Coral reefs and ocean acidification

"In the next several decades, warming waters are likely to harm most coral reefs, and widespread loss of coral is likely due to warming and increasing acidity of coastal waters. Rising water temperatures can harm the algae that live inside corals and provide food for them. This loss of algae weakens corals and can eventually kill them. This process is commonly known as "coral bleaching" because the loss of algae also causes corals to turn white".

"Increasing acidity can also damage corals. Ocean acidity has increased by about 25 percent in the past three centuries, and it is likely to increase another 40 to 50 percent by 2100. As the ocean becomes more acidic, corals are less able to remove minerals from the water to build their skeletons. Shellfish and other organisms also depend on these minerals, and acidity interferes with their ability to build protective skeletons and shells".

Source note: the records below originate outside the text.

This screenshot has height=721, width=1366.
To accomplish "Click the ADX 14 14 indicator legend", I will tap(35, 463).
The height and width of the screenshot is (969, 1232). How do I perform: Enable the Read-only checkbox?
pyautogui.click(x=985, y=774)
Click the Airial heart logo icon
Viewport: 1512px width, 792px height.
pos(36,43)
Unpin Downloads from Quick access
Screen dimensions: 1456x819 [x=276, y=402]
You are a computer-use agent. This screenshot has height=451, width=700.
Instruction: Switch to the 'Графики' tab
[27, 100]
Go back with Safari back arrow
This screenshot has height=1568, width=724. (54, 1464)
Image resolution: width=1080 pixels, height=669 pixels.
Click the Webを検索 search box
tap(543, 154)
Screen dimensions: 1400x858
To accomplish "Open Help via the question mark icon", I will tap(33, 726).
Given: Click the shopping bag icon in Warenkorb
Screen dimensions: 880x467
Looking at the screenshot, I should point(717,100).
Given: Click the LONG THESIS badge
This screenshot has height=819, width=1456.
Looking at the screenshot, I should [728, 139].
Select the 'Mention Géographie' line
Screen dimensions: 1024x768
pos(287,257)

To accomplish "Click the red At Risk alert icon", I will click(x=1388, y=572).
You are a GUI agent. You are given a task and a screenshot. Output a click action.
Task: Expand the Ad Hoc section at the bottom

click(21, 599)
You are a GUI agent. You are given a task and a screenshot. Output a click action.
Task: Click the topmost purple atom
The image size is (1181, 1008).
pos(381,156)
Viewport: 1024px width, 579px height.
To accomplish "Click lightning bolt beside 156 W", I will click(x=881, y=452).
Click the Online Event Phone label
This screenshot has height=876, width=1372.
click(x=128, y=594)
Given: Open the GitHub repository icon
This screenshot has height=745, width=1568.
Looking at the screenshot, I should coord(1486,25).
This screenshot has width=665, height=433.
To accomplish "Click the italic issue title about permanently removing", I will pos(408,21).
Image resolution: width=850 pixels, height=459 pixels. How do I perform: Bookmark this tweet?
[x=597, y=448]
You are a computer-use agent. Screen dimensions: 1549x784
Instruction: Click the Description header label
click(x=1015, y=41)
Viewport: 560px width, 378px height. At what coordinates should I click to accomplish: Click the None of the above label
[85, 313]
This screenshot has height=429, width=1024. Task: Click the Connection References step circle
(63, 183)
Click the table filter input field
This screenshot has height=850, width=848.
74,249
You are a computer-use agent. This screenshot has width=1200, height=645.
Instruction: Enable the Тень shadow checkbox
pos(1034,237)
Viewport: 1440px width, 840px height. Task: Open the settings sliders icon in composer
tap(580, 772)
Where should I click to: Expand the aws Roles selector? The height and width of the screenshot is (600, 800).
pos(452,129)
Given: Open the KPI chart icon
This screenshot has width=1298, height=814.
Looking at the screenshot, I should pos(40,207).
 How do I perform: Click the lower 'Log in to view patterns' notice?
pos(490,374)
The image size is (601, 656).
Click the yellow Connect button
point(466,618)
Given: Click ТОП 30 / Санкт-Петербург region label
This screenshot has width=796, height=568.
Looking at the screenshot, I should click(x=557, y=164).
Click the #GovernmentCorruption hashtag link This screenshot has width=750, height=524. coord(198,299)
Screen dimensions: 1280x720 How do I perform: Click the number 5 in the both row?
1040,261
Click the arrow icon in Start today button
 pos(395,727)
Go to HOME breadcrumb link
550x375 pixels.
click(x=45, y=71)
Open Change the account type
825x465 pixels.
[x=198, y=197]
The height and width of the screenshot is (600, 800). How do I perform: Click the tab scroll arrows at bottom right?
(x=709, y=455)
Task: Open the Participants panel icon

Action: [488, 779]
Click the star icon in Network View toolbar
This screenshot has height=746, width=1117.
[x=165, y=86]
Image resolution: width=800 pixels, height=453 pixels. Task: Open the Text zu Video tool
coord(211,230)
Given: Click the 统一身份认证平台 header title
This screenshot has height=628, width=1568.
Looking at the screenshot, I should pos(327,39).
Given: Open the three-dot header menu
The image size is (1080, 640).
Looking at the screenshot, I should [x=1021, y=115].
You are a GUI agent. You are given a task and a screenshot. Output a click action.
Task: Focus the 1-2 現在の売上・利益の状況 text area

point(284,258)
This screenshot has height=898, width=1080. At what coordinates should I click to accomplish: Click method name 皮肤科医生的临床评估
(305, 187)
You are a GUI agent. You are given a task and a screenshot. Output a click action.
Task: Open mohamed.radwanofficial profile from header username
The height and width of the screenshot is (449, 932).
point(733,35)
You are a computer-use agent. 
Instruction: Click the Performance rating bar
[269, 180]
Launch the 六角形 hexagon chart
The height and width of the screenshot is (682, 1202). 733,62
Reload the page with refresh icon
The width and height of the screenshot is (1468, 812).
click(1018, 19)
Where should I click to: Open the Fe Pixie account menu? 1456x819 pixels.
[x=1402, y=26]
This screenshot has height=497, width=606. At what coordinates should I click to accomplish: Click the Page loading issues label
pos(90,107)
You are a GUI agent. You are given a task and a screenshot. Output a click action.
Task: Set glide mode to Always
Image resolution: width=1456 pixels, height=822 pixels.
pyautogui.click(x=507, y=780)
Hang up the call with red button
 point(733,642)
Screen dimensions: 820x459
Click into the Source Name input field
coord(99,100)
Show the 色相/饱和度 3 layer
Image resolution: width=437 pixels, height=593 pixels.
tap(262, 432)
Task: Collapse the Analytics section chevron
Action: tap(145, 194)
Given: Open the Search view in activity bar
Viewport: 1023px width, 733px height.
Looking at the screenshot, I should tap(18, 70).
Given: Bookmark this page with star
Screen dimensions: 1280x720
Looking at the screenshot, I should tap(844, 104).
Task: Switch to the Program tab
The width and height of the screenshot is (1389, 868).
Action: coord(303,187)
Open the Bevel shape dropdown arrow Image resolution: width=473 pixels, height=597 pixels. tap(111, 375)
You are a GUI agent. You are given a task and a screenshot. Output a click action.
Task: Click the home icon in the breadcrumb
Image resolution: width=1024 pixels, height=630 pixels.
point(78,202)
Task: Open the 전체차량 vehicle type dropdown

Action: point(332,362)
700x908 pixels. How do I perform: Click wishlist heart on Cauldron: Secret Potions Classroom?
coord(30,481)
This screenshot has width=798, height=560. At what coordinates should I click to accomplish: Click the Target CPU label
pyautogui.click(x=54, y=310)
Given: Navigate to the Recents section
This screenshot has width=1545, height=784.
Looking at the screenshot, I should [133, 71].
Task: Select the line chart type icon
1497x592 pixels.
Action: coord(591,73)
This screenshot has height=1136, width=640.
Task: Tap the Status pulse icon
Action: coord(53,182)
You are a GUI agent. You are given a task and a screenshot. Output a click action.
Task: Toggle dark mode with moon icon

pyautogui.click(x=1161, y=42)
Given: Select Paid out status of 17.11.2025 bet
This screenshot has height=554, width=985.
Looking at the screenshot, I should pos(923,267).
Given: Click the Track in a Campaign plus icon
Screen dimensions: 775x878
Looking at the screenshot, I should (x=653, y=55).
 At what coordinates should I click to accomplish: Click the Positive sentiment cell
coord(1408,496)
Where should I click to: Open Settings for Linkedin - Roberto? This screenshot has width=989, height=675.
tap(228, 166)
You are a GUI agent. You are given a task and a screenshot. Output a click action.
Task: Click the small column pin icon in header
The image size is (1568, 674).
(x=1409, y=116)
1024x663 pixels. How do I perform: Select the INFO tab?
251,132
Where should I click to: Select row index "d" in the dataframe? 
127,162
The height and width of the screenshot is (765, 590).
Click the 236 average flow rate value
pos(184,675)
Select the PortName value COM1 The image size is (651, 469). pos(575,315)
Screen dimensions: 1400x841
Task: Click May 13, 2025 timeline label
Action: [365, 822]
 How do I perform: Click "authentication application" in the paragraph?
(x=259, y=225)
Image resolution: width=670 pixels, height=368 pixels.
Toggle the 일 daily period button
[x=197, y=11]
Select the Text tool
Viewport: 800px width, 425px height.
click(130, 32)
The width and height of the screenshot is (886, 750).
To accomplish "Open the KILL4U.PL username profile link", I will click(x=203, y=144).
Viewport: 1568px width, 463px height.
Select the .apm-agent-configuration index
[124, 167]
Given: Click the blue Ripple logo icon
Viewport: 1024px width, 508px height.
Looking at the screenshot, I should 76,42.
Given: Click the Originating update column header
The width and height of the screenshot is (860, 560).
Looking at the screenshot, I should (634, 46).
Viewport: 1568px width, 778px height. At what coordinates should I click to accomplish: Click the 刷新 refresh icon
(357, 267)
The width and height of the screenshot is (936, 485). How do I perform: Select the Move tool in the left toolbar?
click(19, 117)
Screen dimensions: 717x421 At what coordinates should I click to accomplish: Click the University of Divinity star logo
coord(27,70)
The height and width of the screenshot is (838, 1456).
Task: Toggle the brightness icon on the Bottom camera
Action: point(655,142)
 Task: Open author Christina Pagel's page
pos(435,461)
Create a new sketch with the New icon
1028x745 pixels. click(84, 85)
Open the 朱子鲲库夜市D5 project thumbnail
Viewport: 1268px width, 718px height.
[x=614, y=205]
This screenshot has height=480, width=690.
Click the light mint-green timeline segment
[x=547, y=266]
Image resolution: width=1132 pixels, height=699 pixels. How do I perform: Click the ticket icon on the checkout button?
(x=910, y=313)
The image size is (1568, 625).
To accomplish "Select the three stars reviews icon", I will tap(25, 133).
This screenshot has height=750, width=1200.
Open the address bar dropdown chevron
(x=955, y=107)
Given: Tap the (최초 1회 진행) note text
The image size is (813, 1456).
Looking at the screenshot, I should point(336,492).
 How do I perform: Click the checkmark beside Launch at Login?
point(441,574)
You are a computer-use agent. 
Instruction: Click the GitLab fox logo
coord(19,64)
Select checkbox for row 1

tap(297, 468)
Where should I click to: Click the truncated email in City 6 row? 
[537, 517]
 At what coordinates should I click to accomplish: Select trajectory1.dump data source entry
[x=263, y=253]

"Warming and acidification could harm Puerto Rico’s marine ecosystems and economic activities that depend on them. Coral reefs provide critical habitat for a diverse range of species, while shellfish and small shellproducing plankton are an important source of food for larger animals. Healthy reefs and fish populations support fisheries and tourism".

Ecosystems

"Warmer temperatures and changes in rainfall could expand, shrink, or shift the ranges of various plants and animals in Puerto Rico’s forests, depending on the conditions that each species requires. For example, as summer rainfall decreases, tree species that prefer drier conditions could move into areas once dominated by wet forest species. Other species might shift to higher altitudes. Many tropical plants and animals live in places where the temperature range is fairly steady year-round, so they cannot necessarily tolerate significant changes in temperature. Coqui frogs, bromeliads, mosses, and lichens are potentially vulnerable. Freshwater ecosystems also face risks due to climate change. Rivers, streams, and lakes hold less dissolved oxygen as they get warmer, which can make conditions less hospitable for fish and other animals".

Agriculture

"Higher temperatures are likely to interfere with agricultural productivity in Puerto Rico. Hot temperatures threaten cows’ health and cause them to eat less, grow more slowly, and produce less milk. Reduced water availability during the dry season could stress crops, while warmer temperatures could also reduce yields of certain crops. Studies in other tropical countries indicate that climate change may reduce plantain, banana, and coffee yields".

Human health

"Hot days can be unhealthy—even dangerous. Certain people are especially vulnerable, including children, the elderly, the sick, and the poor. Rising temperatures will increase the frequency of hot days and warm nights. High air temperatures can cause heat stroke and dehydration and affect people’s cardiovascular and nervous systems. Warm nights are especially dangerous because they prevent the human body from cooling off after a hot day. Since 1950, the frequency of warm nights in Puerto Rico has increased by about 50 percent. Currently in San Juan, the overnight low is above 77 degrees about 10 percent of the time. Puerto Rico’s climate is suitable for mosquito species that carry diseases such as malaria, yellow fever, and dengue fever. While the transmission of disease depends on a variety of conditions, higher air temperatures will likely accelerate the mosquito life cycle and the rate at which viruses replicate in mosquitoes".

"Certain types of water-related illnesses already occur in Puerto Rico, supported by its warm marine environment. These include vibriosis, a bacterial infection that can come from direct contact with water or eating infected shellfish, and ciguatera poisoning, which comes from eating fish that contain a toxic substance produced by a type of algae. Higher ocean temperatures can increase the growth of these bacteria and algae, which may increase the risk of these associated illnesses.